The new technology has been used in humans for the very first time, with ultrasound remotely triggering and enhancing the delivery of a cancer drug to the tumour.
“Reaching therapeutic levels of cancer drugs within a tumour, while avoiding side effects for the rest of the body is a challenge for all cancer drugs, including small molecules, antibodies and viruses,” said Professor Constantin Coussios, Director of the Oxford Centre for Drug Delivery Devices (OxCD3) and of the Institute of Biomedical Engineering at the University of Oxford. “Our study is the first to trial this new technique in humans, and finds that it is possible to safely trigger and target the delivery of chemotherapy deep within the body from outside the body using focussed ultrasound. Once inside the tumour, the drug is released from the carrier, supplying a higher dose of chemotherapy directly to the tumour, which may help to treat tumours more effectively for the same or a lower systemic dose of the drug.”
Published in The Lancet Oncology journal, the 10-patient phase 1 clinical trial used focussed ultrasound from outside the body to selectively heat liver tumours and trigger drug release from heat-sensitive carriers, known as thermosensitive liposomes. Building on over a decade of preclinical studies, the study demonstrated the ultrasound technique to be feasible, safe, and capable of increasing drug delivery to the tumour between two-fold and ten-fold in the majority of patients. Ongoing research worldwide is investigating the applicability of this technique to other tumour types, and future research could explore the combination of ultrasound with other drugs.
All 10 patients treated had inoperable primary or secondary tumours in the liver and had previously received chemotherapy. The procedure was carried out under general anaesthesia and patients received a single intravenous dose of 50 mg/m2 of doxorubicin encapsulated within low-temperature-sensitive liposomes (ThermoDox, Celsion Corporation, USA). The target tumour was selectively heated to over 39.5o C using an approved ultrasound-guided focussed ultrasound device (JC200, Chongqing HAIFU, China) at the Early Phase Clinical Trials Unit at the Churchill Hospital in Oxford. In six out of 10 patients, the temperature at the target tumour was monitored using a temporarily implanted probe, whilst in the remaining four patients ultrasonic heating was carried out non-invasively.
Before ultrasound exposure, the amount of drug reaching the tumour passively was low and estimated to be below therapeutic levels. In seven out of 10 patients, chemotherapy concentrations within the liver tumour following focussed ultrasound were between two and ten times higher, with an average increase of 3.7 times across all patients.
“Only low levels of chemotherapy entered the tumour passively. The combined thermal and mechanical effects of ultrasound not only significantly enhanced the amount of doxorubicin that enters the tumour, but also greatly improved its distribution, enabling increased intercalation of the drug with the DNA of cancer cells,” said Dr. Paul Lyon, lead author of the study.
“This trial offers strong evidence of the rapidly evolving role of radiology in not only diagnosing disease but also in planning, guiding and monitoring therapy.
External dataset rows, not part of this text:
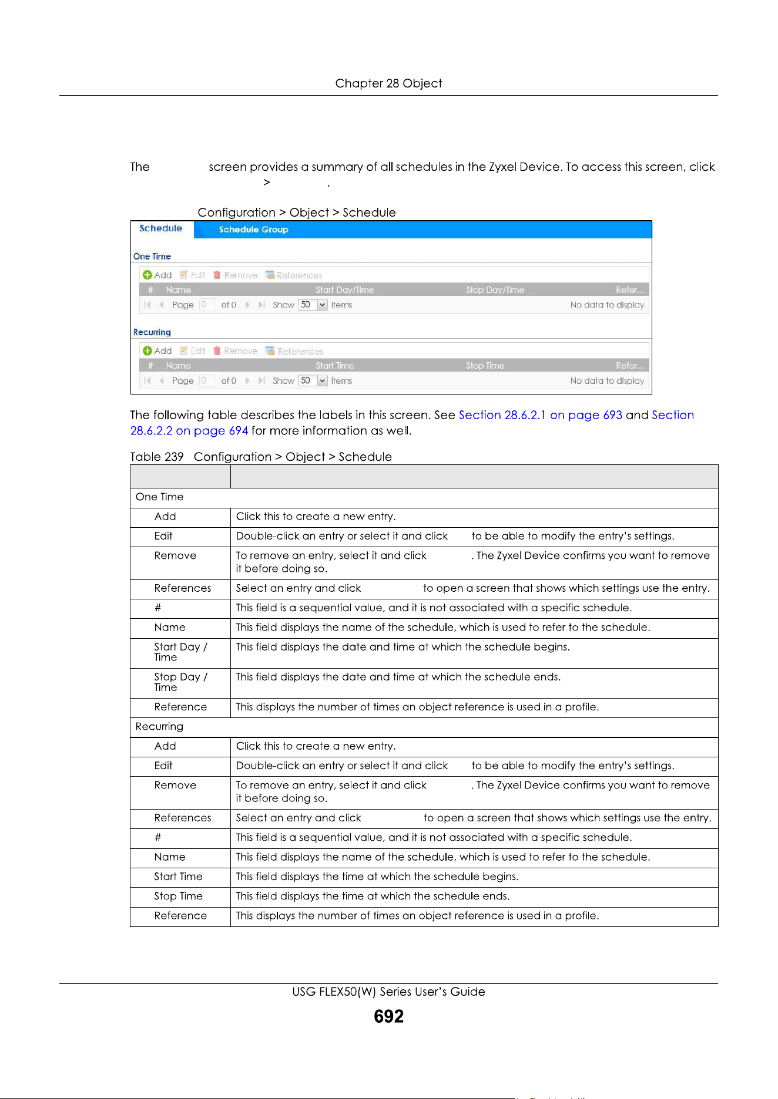Click the Start Day/Time column header
Screen dimensions: 778x1099
[x=344, y=289]
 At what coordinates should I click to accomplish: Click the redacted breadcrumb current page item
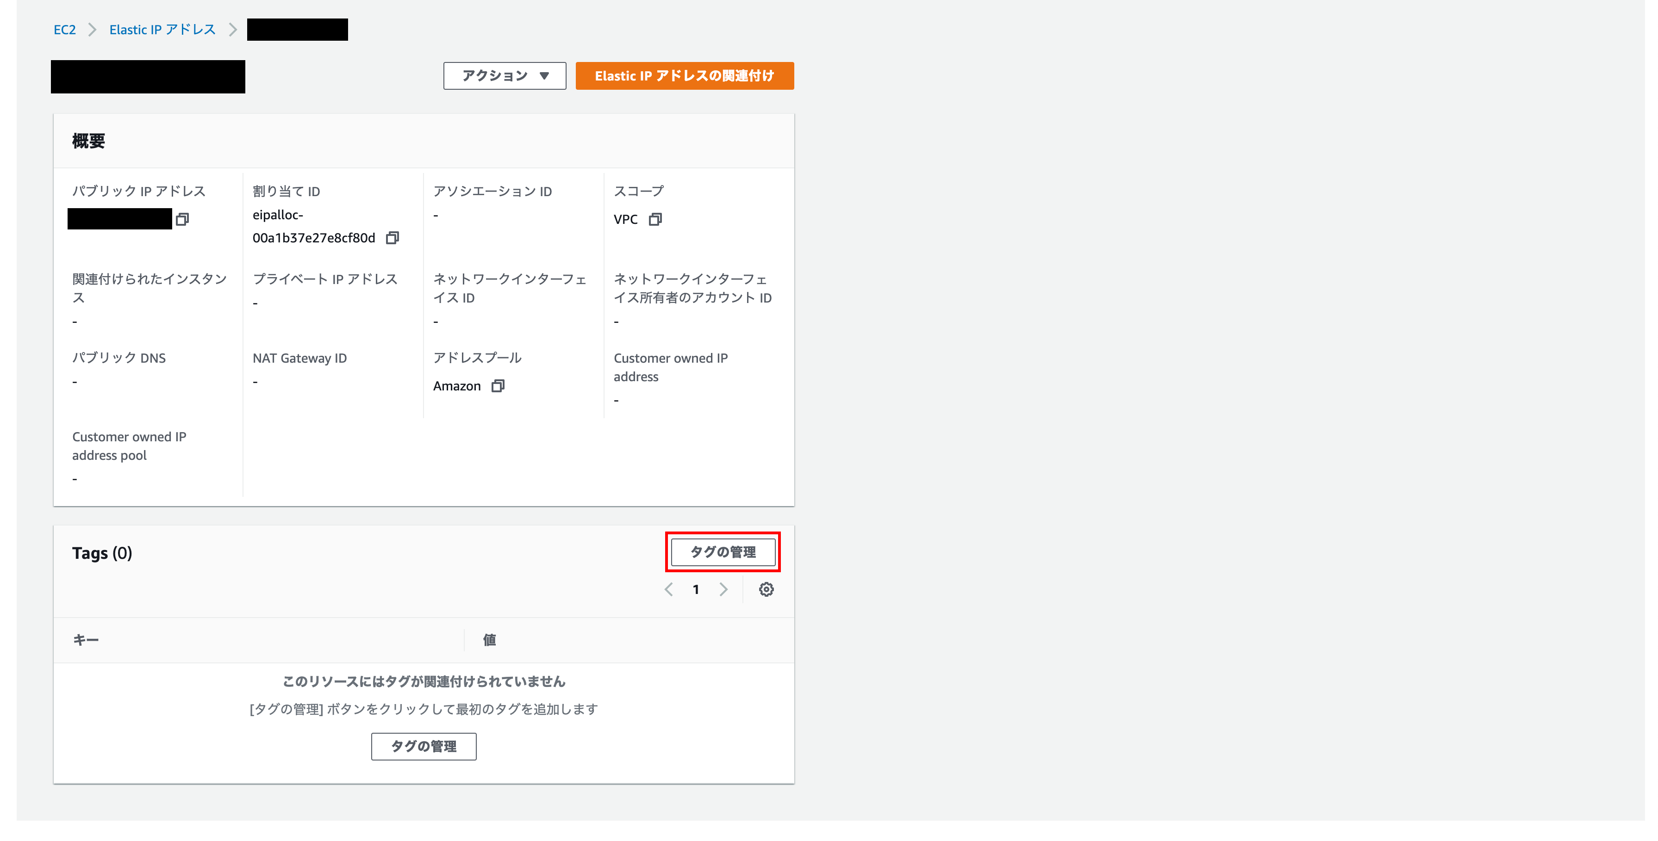[297, 30]
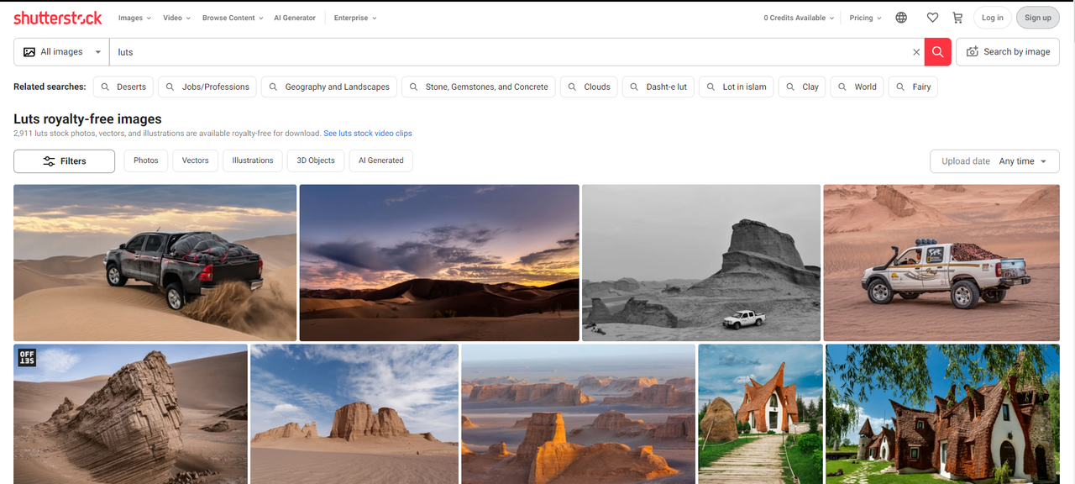Open the language selector globe icon
Screen dimensions: 1075x484
point(901,17)
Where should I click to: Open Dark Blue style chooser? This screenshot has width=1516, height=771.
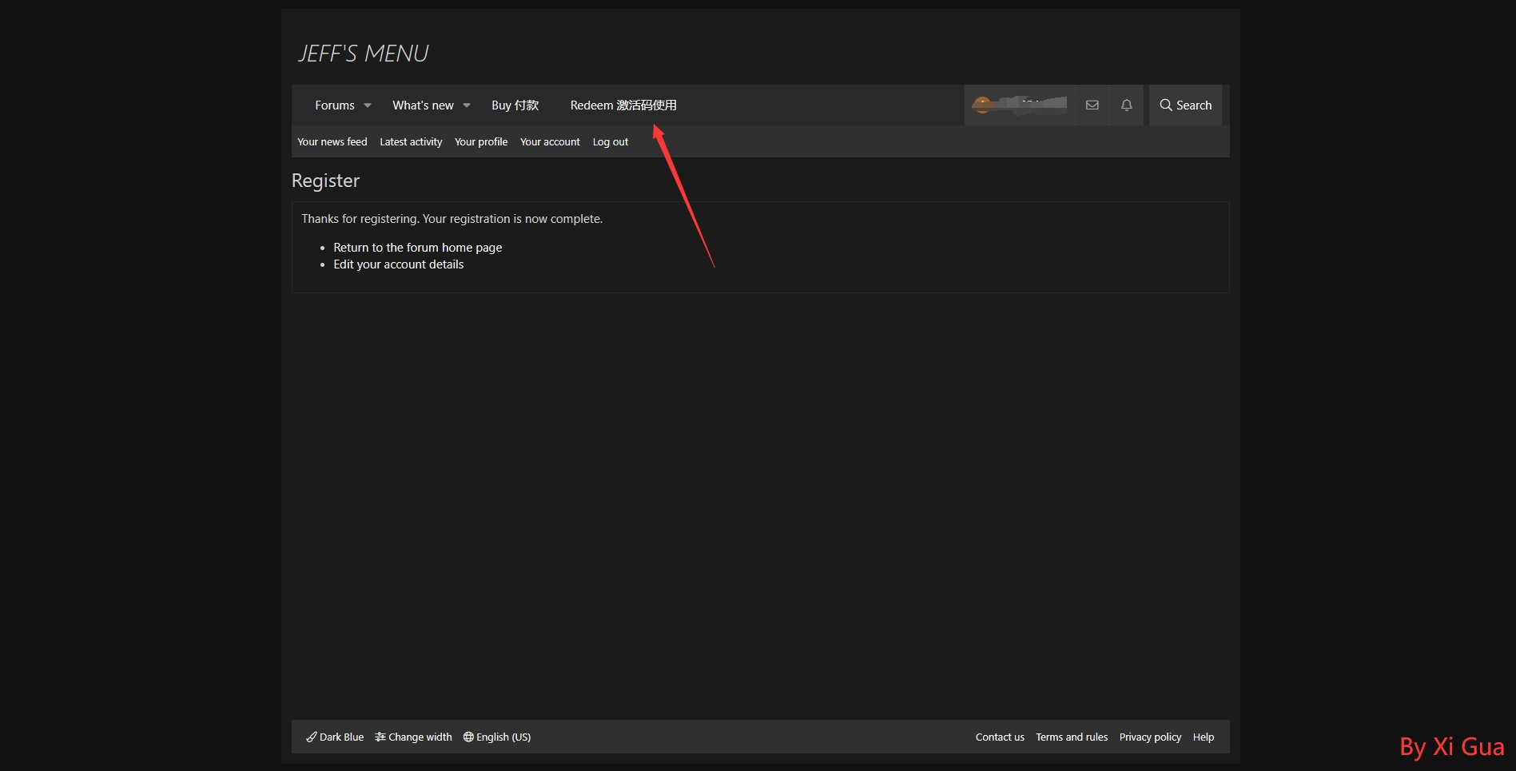(335, 737)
The treatment was delivered under ultrasound guidance and patients were subsequently followed up by CT, MRI and PET-CT, evidencing local changes in tumours exposed to focussed ultrasound,” commented Professor Fergus Gleeson, radiology lead co-investigator for the trial.
“A key finding of the trial is that the tumour response to the same drug was different in regions treated with ultrasound compared to those treated without, including in tumours that do not conventionally respond to doxorubicin,” added Professor Mark Middleton, principal investigator of the study. “The ability of ultrasound to increase the dose and distribution of drug within those regions raises the possibility of eliciting a response in several difficult-to-treat solid tumours. This opens the way not only to making more of current drugs but also targeting new agents where they need to be most effective. We can now begin to realize the promise of precision cancer medicine.”